People With MS May Have Lower Cancer Risk

ByABC News
March 31, 2009, 5:02 PM

Mar. 31 -- TUESDAY, March 31 (HealthDay News) -- People with multiple sclerosis may have a lower overall risk of developing cancer, Swedish researchers report.

The study, which tracked the medical records of more than 20,000 MS patients for 35 years, "found that they had some 10 percent decreased overall cancer risk compared with those without the disease," said lead researcher Dr. Shahram Bahmanyar, from the Clinical Epidemiology Unit at the Karolinska Institute in Stockholm.

The study did find an increased risk among MS patients for certain malignancies, such as brain and bladder cancers.

Prior studies into the risk for cancer for people with MS has produced a hodgepodge of findings. The disease has been associated with a reduced risk for digestive, respiratory, prostate and ovary cancers, as well as non-Hodgkin lymphoma, but other studies have noted increased risks for urinary tract and nasopharyngeal cancers. To complicate matters even further, breast cancer risk has been reported as higher, lower or unchanged among those with MS, the researchers noted.

The new study sought to settle the matter. So, the Stockholm team compared the cancer risk in 20,276 people with MS to almost 204,000 people without the disease.

The reduction in cancer risk that they discovered was even more pronounced in women, according to the report, which appears in the March 31 issue of Neurology.
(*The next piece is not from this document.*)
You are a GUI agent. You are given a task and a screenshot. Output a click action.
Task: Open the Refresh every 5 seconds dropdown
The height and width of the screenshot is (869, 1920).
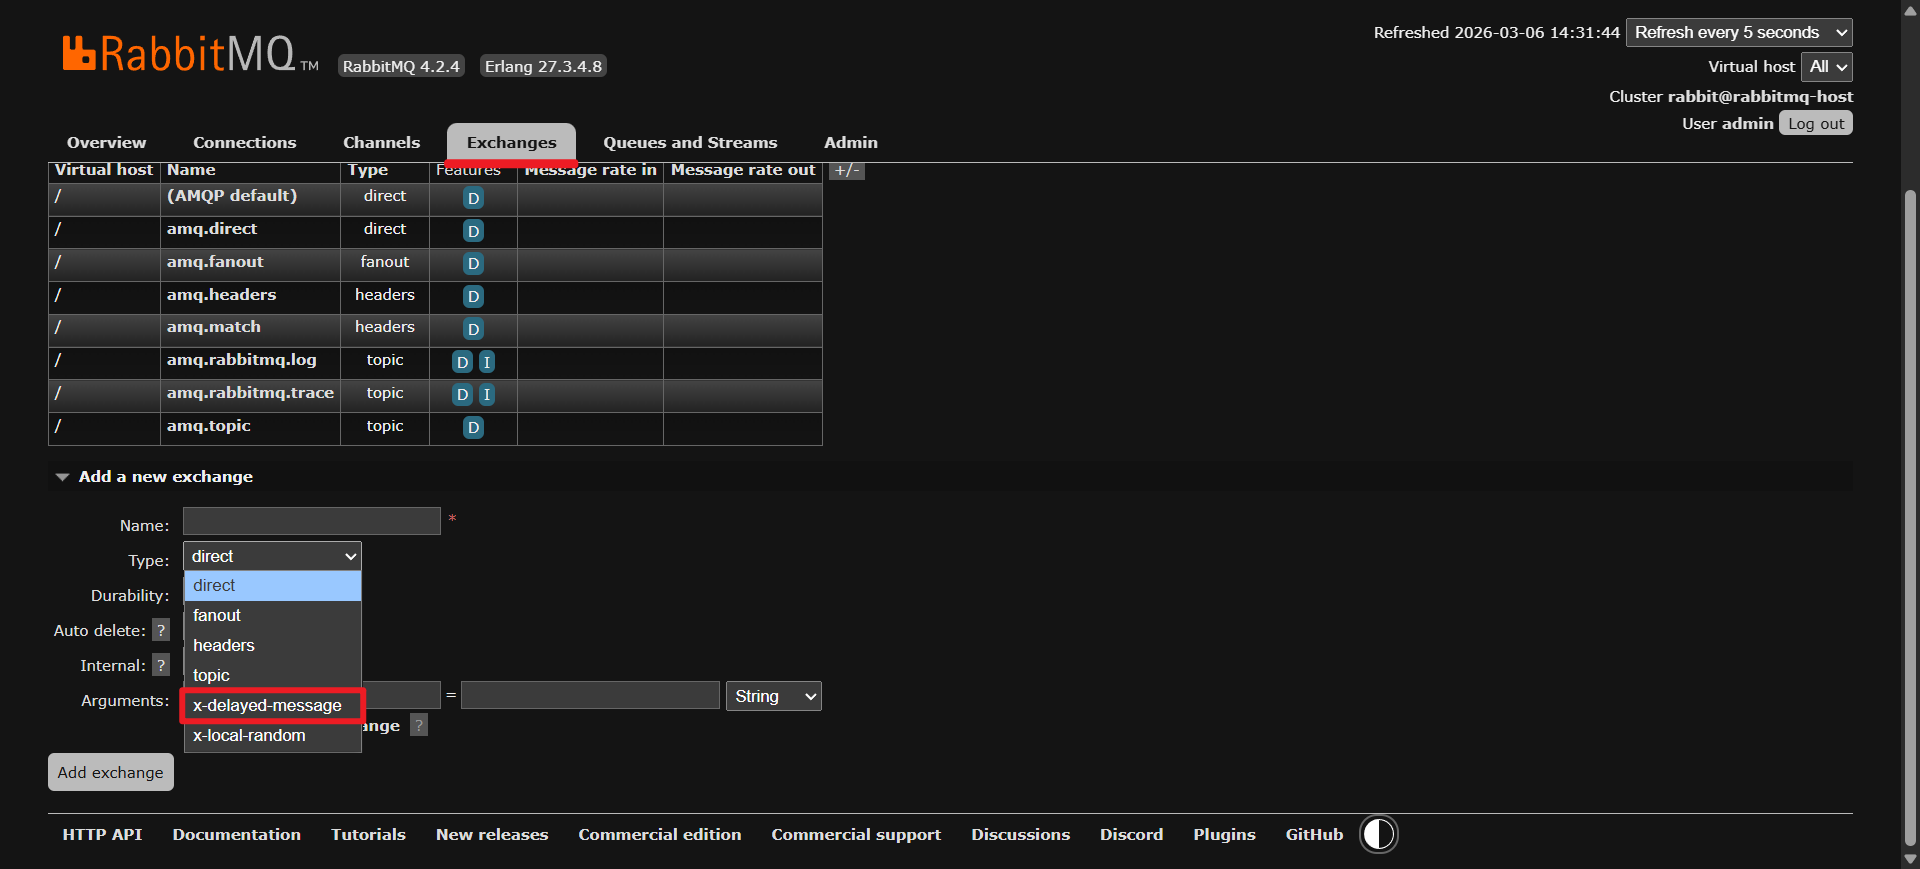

The trend wasn't all positive: The risk of developing brain tumors, plus bladder and other urinary cancers, was increased by up to 44 percent among MS patients compared to those without the illness, the researchers noted.

So, were genes that influence MS also keeping overall cancer rates down? "To determine whether there was a possible genetic link between multiple sclerosis and lower cancer risk, we studied the risk among parents of MS patients," Bahmanyar said. However, he and his colleagues "found that [the parents] did not have a notably increased or decreased overall cancer risk," suggesting that genes are not the causative factor.